Children are not significant disease vectors.  Which in my experience differentiates this from every other virus on the planet.  This is from the WHO report, page 11, and I think is worth quoting in full (emphasis mine):

“Data on individuals aged 18 years old and under suggest that there is a relatively low attack rate in this age group (2.4% of all reported cases). Within Wuhan, among testing of ILI samples, no children were positive in November and December of 2019 and in the first two weeks of January 2020. From available data, and in the absence of results from serologic studies, it is not possible to determine the extent of infection among children, what role children play in transmission, whether children are less susceptible or if they present
differently clinically (i.e. generally milder presentations). The Joint Mission learned that infected children have largely been identified through contact tracing in households of adults. Of note, people interviewed by the Joint Mission Team could not recall episodes in which transmission occurred from a child to an adult.”


Mean incubation period is typically just under one week.  “People with COVID-19 generally develop signs and symptoms, including mild respiratory symptoms and fever, on an average of 5-6 days after infection (mean incubation period 5-6 days, range 1-14 days).

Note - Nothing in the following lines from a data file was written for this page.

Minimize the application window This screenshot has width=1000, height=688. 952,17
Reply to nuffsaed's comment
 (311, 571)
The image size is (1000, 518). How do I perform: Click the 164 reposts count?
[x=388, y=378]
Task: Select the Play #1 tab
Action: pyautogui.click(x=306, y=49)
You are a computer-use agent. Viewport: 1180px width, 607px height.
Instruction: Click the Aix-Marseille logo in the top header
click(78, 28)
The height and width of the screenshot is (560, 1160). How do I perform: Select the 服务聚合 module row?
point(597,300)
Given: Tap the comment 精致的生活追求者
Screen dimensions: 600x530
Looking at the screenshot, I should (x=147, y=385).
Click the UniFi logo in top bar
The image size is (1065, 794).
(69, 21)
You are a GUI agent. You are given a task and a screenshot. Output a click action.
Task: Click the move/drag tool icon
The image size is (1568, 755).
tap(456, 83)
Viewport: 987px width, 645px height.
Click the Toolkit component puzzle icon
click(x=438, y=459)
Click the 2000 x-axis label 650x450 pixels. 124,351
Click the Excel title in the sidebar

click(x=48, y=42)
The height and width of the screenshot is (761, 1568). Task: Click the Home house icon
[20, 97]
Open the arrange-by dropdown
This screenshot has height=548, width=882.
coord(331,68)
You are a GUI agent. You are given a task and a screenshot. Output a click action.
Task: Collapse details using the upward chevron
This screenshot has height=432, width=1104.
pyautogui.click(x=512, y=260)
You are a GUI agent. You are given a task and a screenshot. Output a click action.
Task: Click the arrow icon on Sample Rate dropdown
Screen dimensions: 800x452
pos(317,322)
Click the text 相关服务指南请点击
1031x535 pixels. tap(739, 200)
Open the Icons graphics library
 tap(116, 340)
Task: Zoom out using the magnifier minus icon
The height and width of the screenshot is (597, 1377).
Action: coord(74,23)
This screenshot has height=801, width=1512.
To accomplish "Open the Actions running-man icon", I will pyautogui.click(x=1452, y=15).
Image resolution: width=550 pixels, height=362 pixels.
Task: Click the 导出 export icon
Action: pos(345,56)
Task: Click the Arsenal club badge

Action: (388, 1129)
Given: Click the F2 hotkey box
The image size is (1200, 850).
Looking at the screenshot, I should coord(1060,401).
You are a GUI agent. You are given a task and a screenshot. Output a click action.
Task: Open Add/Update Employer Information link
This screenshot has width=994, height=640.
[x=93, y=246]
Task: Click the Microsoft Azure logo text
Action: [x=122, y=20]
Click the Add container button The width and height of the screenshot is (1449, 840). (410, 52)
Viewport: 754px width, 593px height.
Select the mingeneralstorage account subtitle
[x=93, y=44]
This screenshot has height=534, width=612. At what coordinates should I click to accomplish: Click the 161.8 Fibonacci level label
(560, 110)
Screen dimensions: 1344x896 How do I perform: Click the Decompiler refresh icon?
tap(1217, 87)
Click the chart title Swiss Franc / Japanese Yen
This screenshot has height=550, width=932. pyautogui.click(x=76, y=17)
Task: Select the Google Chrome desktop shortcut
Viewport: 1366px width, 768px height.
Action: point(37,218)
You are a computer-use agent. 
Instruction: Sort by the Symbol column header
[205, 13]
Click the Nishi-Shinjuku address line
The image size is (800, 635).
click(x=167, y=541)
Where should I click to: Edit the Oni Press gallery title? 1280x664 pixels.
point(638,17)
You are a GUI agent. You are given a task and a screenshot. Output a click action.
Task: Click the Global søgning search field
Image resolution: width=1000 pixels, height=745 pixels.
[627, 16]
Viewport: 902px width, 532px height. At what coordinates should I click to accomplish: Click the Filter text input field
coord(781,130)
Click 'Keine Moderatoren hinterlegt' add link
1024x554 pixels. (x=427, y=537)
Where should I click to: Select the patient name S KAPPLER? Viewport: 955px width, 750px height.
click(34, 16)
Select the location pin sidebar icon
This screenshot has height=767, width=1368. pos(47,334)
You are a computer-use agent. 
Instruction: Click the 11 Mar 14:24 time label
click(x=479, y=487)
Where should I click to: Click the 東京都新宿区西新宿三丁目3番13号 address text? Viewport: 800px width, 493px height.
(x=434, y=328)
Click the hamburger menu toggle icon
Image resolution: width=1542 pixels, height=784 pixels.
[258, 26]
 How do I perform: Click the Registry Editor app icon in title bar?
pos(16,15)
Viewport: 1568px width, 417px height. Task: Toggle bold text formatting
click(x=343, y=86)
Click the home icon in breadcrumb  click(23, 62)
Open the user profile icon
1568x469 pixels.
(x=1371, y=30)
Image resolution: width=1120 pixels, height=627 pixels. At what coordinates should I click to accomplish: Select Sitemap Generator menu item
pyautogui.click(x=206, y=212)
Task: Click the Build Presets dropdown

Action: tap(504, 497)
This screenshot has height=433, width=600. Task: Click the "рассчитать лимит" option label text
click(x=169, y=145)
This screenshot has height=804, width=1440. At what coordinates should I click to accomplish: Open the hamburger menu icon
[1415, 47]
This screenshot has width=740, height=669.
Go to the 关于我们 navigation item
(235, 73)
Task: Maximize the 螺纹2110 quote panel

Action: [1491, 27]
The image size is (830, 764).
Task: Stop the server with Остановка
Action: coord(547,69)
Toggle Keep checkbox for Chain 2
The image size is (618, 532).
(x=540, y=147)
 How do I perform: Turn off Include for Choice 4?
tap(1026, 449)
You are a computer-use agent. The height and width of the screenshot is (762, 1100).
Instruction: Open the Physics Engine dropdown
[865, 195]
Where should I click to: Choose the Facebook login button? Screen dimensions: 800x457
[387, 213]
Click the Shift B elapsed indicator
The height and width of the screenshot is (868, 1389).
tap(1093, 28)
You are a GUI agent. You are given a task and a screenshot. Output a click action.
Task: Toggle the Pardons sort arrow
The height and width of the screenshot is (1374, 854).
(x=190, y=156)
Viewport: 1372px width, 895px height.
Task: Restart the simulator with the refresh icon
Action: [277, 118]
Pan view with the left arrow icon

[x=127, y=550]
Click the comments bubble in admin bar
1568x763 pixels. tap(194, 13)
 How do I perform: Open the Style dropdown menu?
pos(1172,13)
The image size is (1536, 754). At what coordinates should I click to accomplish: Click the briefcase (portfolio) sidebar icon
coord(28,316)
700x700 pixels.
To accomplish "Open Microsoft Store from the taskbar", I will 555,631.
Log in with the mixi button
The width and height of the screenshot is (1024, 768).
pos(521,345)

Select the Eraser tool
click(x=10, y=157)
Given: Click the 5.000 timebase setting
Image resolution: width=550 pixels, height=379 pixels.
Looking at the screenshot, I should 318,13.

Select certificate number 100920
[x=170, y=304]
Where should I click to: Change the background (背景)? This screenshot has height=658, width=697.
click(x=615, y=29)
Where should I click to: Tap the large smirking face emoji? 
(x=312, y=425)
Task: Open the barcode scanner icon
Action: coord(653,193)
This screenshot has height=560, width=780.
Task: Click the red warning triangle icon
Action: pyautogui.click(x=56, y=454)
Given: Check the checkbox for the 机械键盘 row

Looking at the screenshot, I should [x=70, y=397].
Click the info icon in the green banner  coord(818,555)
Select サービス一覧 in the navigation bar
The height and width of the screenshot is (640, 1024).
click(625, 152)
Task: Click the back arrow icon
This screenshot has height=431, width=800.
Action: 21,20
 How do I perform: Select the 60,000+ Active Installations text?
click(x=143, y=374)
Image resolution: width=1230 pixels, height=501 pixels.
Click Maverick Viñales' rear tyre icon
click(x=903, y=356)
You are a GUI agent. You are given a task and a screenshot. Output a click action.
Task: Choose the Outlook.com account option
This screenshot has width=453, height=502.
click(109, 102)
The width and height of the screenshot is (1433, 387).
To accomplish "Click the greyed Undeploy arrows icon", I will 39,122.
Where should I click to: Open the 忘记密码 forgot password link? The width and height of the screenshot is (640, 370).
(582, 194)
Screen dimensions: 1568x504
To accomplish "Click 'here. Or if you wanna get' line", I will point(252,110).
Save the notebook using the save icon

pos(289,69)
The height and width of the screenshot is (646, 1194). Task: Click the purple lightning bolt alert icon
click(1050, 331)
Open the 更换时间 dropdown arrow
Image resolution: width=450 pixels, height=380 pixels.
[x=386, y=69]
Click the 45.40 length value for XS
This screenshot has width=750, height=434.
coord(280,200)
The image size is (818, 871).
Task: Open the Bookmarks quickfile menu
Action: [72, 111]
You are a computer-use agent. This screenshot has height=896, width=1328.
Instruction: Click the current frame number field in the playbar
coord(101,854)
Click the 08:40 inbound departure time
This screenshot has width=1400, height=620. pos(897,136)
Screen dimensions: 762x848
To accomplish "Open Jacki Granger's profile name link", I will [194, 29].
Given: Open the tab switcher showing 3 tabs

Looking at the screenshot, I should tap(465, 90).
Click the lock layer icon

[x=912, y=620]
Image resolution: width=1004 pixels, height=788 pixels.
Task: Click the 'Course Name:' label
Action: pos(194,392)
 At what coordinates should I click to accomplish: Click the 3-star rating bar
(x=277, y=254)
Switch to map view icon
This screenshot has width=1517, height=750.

Most cases are mild but recovery times are long.

Most people infected with COVID-19 virus have mild disease and recover. Approximately 80% of laboratory confirmed patients have had mild to moderate disease, which includes non-pneumonia and pneumonia cases, 13.8% have severe disease (dyspnea, respiratory frequency ≥30/minute, blood oxygen saturation ≤93%, PaO2/FiO2 ratio <300, and/or lung infiltrates >50% of the lung field within 24-48 hours) and 6.1% are critical (respiratory failure, septic shock, and/or multiple organ dysfunction/failure).

“Using available preliminary data, the median time from onset to clinical recovery for mild cases is approximately 2 weeks and is 3-6 weeks for patients with severe or critical disease. Preliminary data suggests that the time period from onset to the development of severe disease, including hypoxia, is 1 week. Among patients who have died, the time from symptom onset to outcome ranges from 2-8 weeks.